Mia Merlin discusses 49 Portraits…
Q: How and why did you decide to do this for the families of the Orlando shooting victims?
A: I was inspired by a similar project done on a much smaller scale for the victims of the Charleston Emmanuel AME church attacks. When I heard about it, I wished I could have been able to participate. After the Pulse attacks, as well as other violence occurring in this country and around the world, I felt so helpless and overwhelmed like so many of us, and was searching for a way to do something. Also this attack targeting the LGBTQ community was especially hard to take, as is an attack on any marginalized group already struggling to feel safe and acknowledged for their full humanity. And I knew finding 49 artists to do portrait might be difficult but I thought that if I could pull it off it would be incredibly powerful and meaningful. The project touches on all the most important things to me: having the courage to move towards pain as a way to heal and bring people together, and the need for art (representational art in particular) to be made and seen to help us process our lives and find beauty in the midst of tragedy.

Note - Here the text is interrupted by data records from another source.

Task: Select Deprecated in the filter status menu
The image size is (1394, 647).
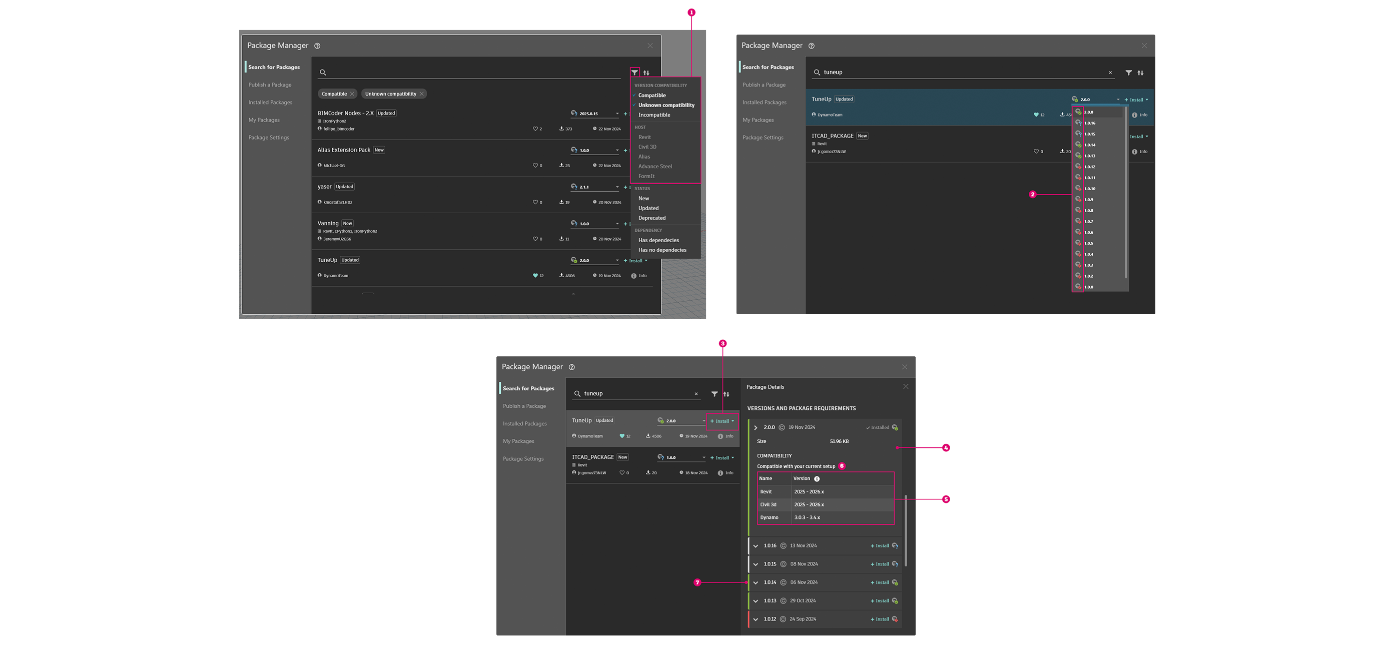Action: pos(652,218)
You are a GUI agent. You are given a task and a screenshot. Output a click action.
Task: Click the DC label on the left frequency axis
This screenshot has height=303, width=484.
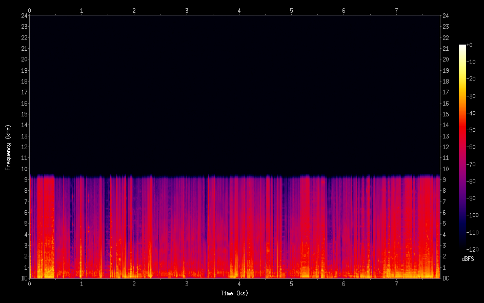(x=24, y=278)
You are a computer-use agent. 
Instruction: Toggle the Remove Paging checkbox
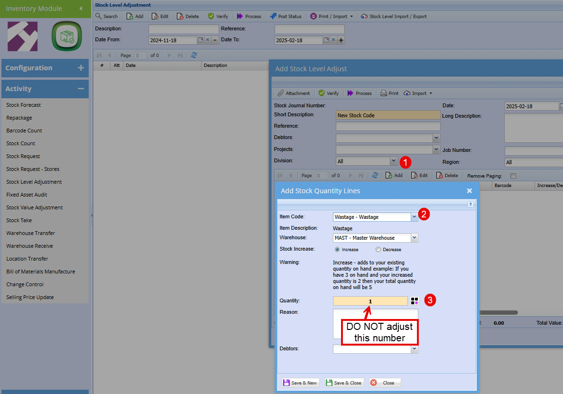(513, 176)
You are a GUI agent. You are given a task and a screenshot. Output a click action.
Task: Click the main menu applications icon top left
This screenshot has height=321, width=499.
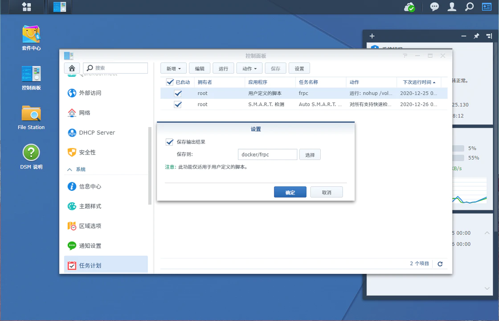[26, 7]
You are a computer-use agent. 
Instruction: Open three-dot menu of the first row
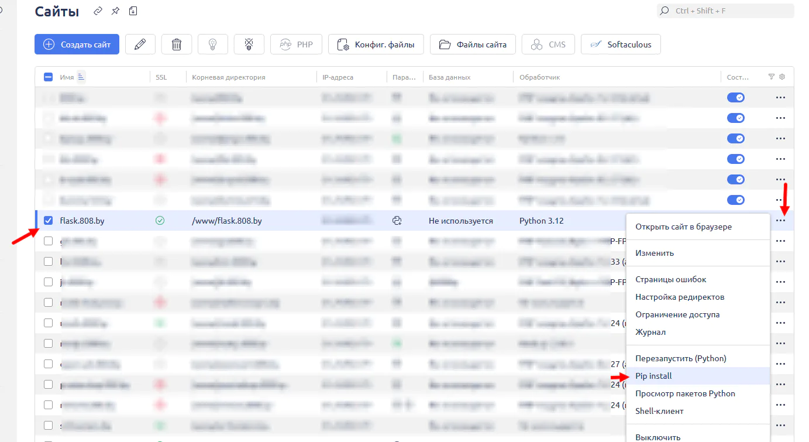[x=780, y=98]
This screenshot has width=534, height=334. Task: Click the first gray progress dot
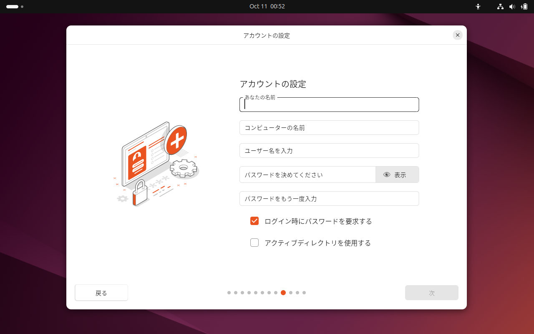pyautogui.click(x=229, y=293)
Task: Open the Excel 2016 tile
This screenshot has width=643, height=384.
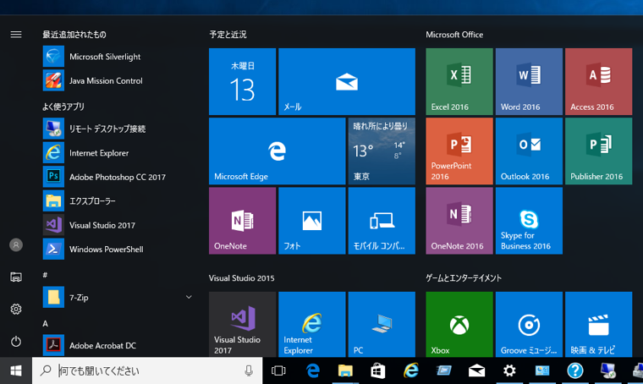Action: coord(459,81)
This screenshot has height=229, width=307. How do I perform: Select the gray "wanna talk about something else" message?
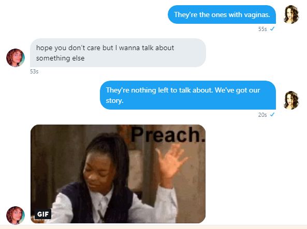point(118,53)
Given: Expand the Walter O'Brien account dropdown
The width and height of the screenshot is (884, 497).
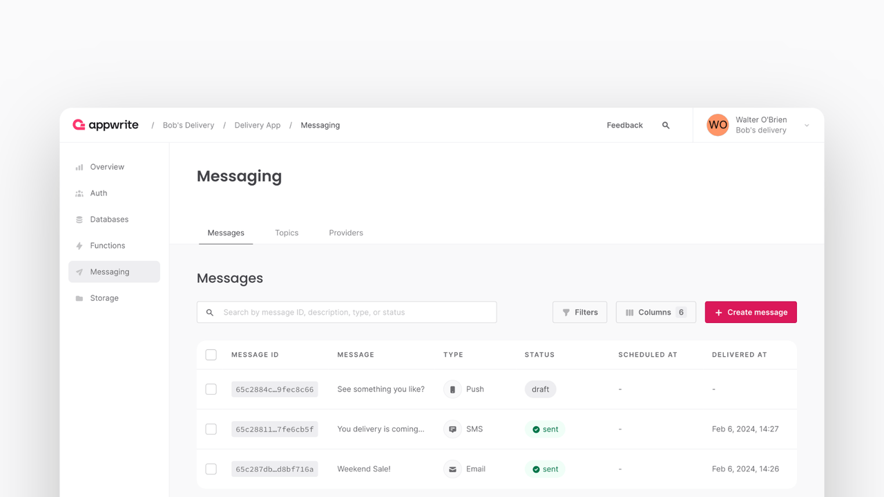Looking at the screenshot, I should [806, 126].
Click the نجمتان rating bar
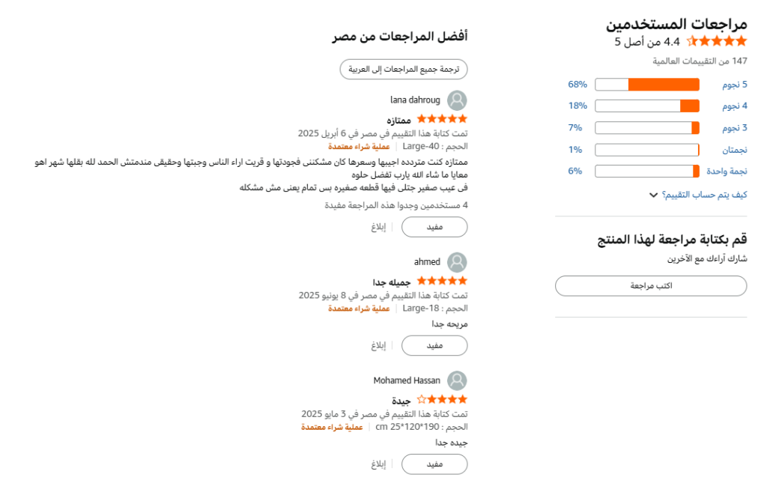The height and width of the screenshot is (483, 767). coord(647,150)
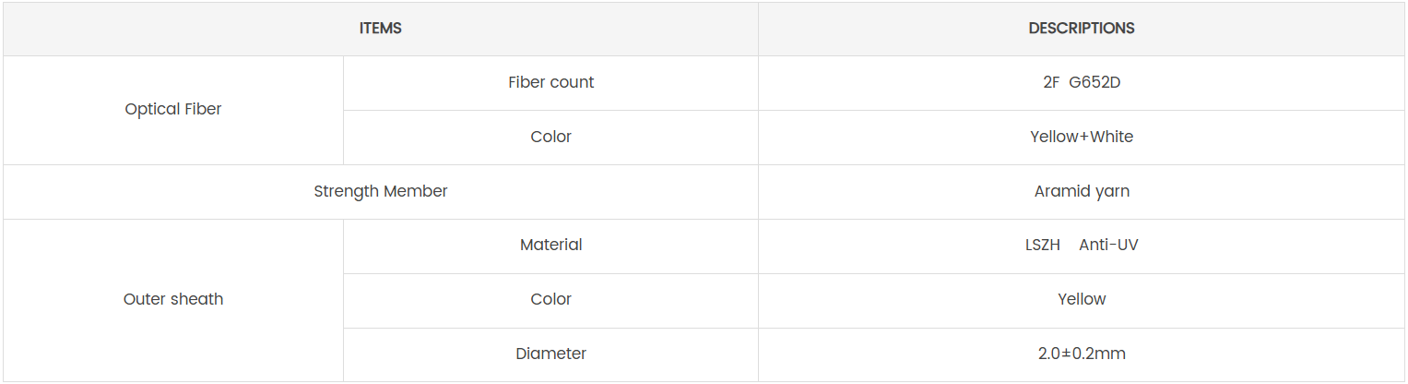Click the Color cell under Outer sheath
1408x384 pixels.
[550, 299]
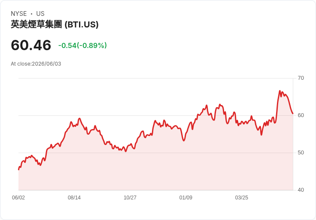Click the 60.46 current price
Viewport: 316px width, 220px height.
(31, 45)
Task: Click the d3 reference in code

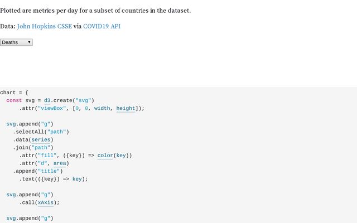Action: pos(47,100)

Q: Why did you choose to do portraits rather than some other medium?
A: I am a visual artist, and I made a portrait too. I love painting portraits. When you paint/draw you look at things with an attention and care that you would never otherwise do. So there is an experience for the artist of really lovingly taking in a face and considering a life. So making the portrait for me and for each artist involved is a way of feeling and reckoning with the loss. And putting love into the void left by horror and tragedy. And it offers that same gift to all the viewers, which is so clear because we all respond so differently to these portraits than the snapshots that were publicly shared. I also love the way the portraits transcend politics.
Q: How will you get these portraits to the families?
A: Right now the plan is to exhibit the work in Orlando at a the Terrace Gallery in City Hall in the Winter/Spring and then present the work to the families near the anniversary of the attacks. I have gotten the help of the office of the Mayor of Orlando and a LGBT community center there as well to reach the families.
Q: When do you think you will be finished with this project?
A: I have nearly all the portraits, I believe I am just short a few at this point so hopefully in the next couple of weeks or so.
Q: How do you hope this will help the victims’ families?
A: I hope they feel all the love that went into them and that they are first deeply moved by the efforts of a stranger for them. Then I hope that for the rest of their life they feel the presence of their loved one in the piece. But I think the impact of the work and the project is not just for the family and friends of those lost, but for anyone and everyone who needs it. We are creating a permanent website gallery for the portraits as well.